Just downriver from New Orleans is a large (though much-reduced) population descended from Canary Islanders. These "Isleños" came to South Louisiana in the late 1700s and have their own rich conflictual history, including a 1926 insurrection. More on that later, perhaps.
What follows, though relatable to many places, concerns the Canary Islands. It's a (clumsy) translation of a twitter thread about the behavior of "revolutionary tourists" from the Gran Canaria Anarchist Federation, "Combative and neighborhood anarchism from North Africa."
Now that we have survived August, we are going to talk a little about a type of tourism that a large part of the left does not question: "revolutionary tourism". In Gran Canaria we have suffered a lot, to the point of becoming "disagreeable".
Many people from the (Spanish) peninsula, from England, Germany, Italy, Norway, Sweden, Greece arrive every summer on the island to "get acquainted." Is this to see how we work, to share ideas, to attend an assembly, to chat for a couple of hours? Only for a minority. The rest come for something else.
Many appear without warning. They send us an email or a message via networks and announce, without having learned anything first, "We are here." The first thing many of them want to know is "In which Community/Commune are you going to accommodate us?" It is hard to explain that we are not a real estate agent.
If we explain that here our model of "squatting" is different, that socialized housing is for people without resources, they respond: "You have nothing for travelers?" Sometimes we've given in, but no more.
We have been asked "You have nothing more central, or near the beach?" And "Don't you have any houses with a terrace?" ???? (100% real). The attitude inside communities has not been much better.
The communities that the Federación Anarquista de Gran Canaria and now @InquilinasGC have helped build are not communities "by anarchists for anarchists." They are communities of neighbors, each with their own ideas, who make a living as they can and who practice self-management because it works, not for doctrine.
Many "tourists" visit these communities with the spirit of "safari". They are shocked if they see the neighbors leading everyday lives, yelling in an assembly, watching football with a beer, and not living in an idyllic Arcadia. And the worst is when the "tourists" lecture…
Humility– shedding prejudices, withholding judgement– often does not fit into the luggage. "Eurocentrism," "moralism," "class privileges," remain intact. The tourists question people about what they eat, how they live or how they speak, and leave a poor "libertarian" impression.
"You're organizing wrong." "This is chaos." "Why are there children in the assemblies?" "Why are there such young mothers?" "Why do you have so many children?" "Gas engines instead of solar panels, when solar is so cheap?" "Why do you buy goods in shopping centers?" "What do your children eat?"
If there was ever an opportunity for neighbors to be interested in anarchism beyond the FAGC, it was lost with the "third degree," ethical judgments, invasiveness and censorship applied to the diverse reality of a poor, precarious survivor still in progress.

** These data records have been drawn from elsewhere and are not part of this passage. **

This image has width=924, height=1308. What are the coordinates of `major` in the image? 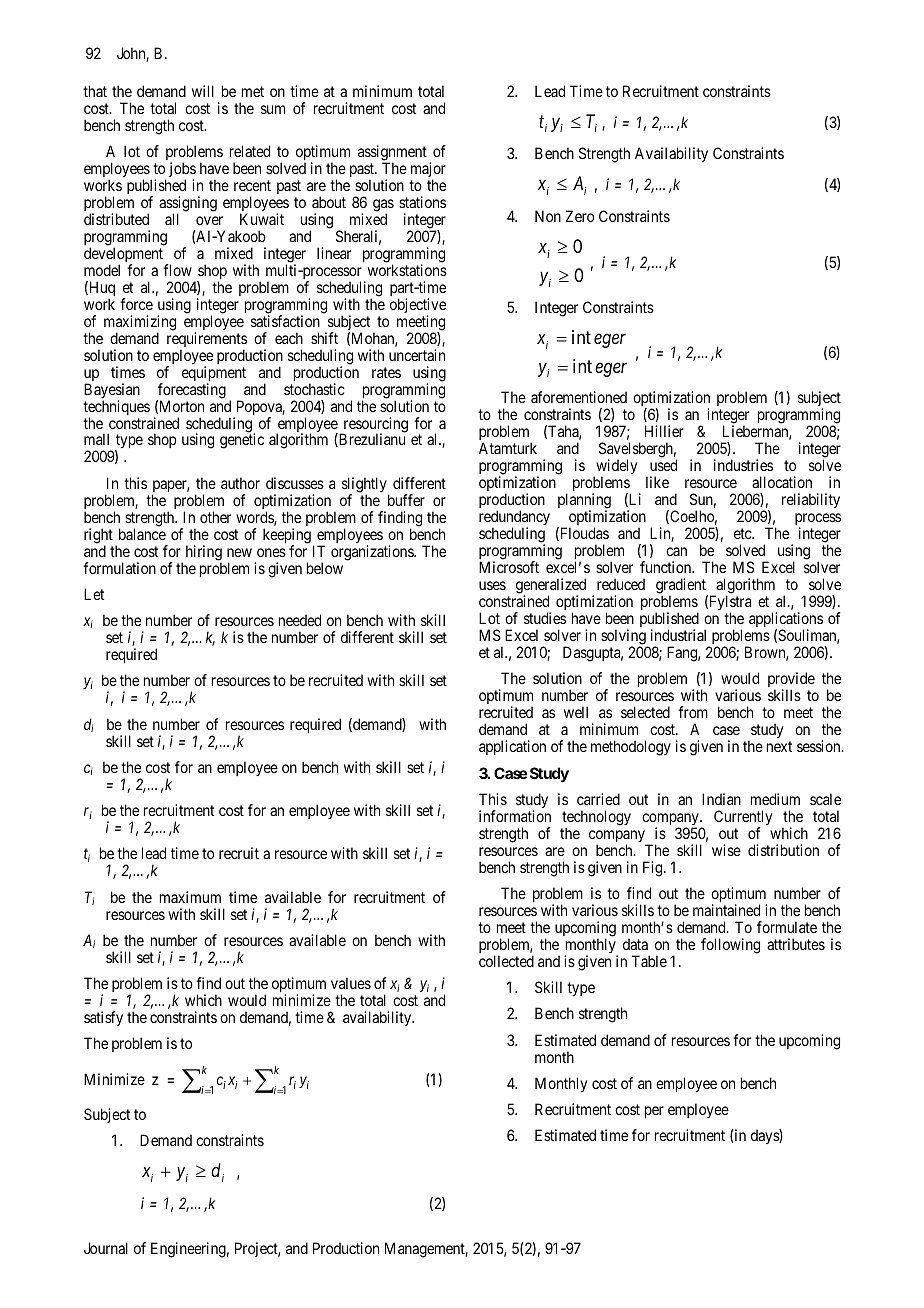 It's located at (428, 171).
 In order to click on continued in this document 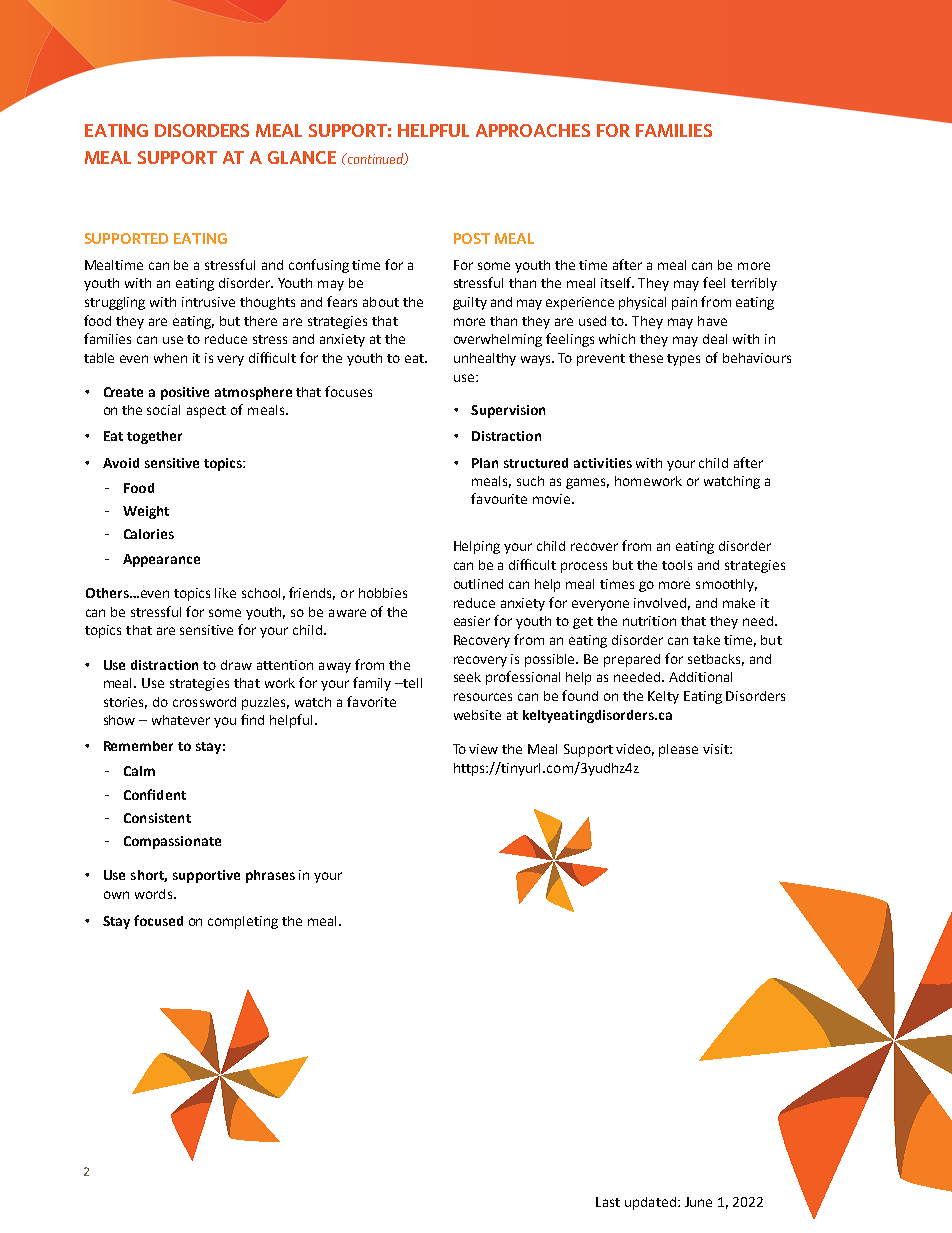, I will do `click(375, 159)`.
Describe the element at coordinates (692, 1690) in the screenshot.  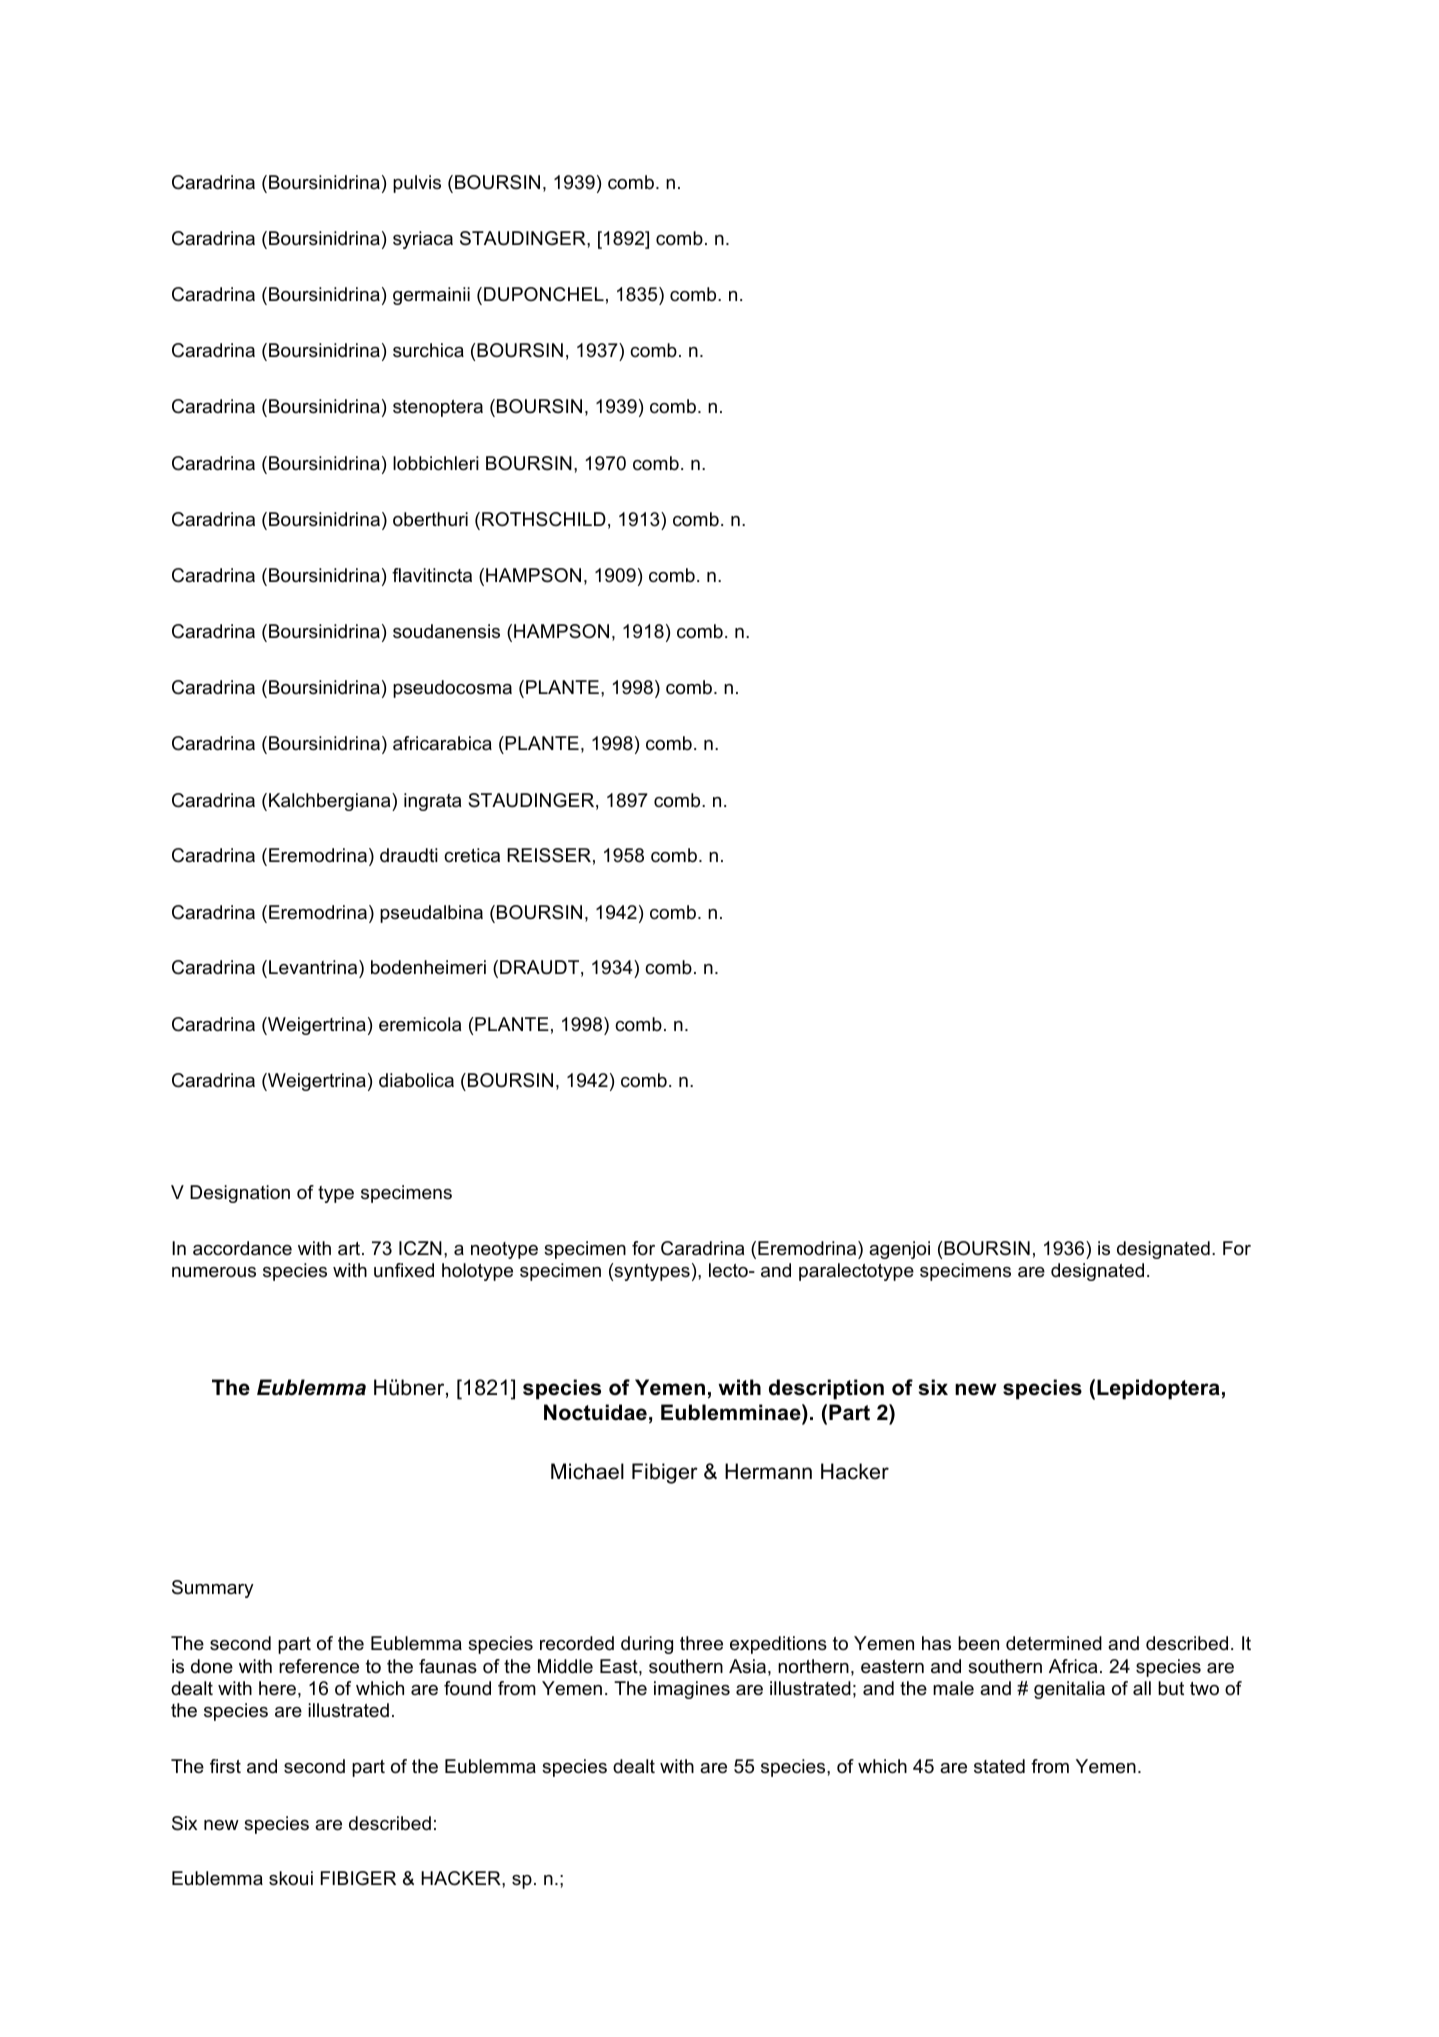
I see `imagines` at that location.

This is not sharing, learning, reviewing, offering tools or knowing how to receive them. It is a type of ideological colonialism, very aggressive, which does not change whether it bears the Circle A, hammer and sickle or the flag of the British Empire.
And then, sometimes, they look at a place and say, "How nice! We should move here." And we tell them: "Do you know why the price of this area is increasingly expensive? Because people like you moved here." Ideology does not free you from gentrifying…
We do not want to offend anyone. We have also had good experiences and have learned a lot. But the reality we discussed cannot be ignored. "Tourism" is also you when you abuse resources, spaces and come with the mindset of the settler.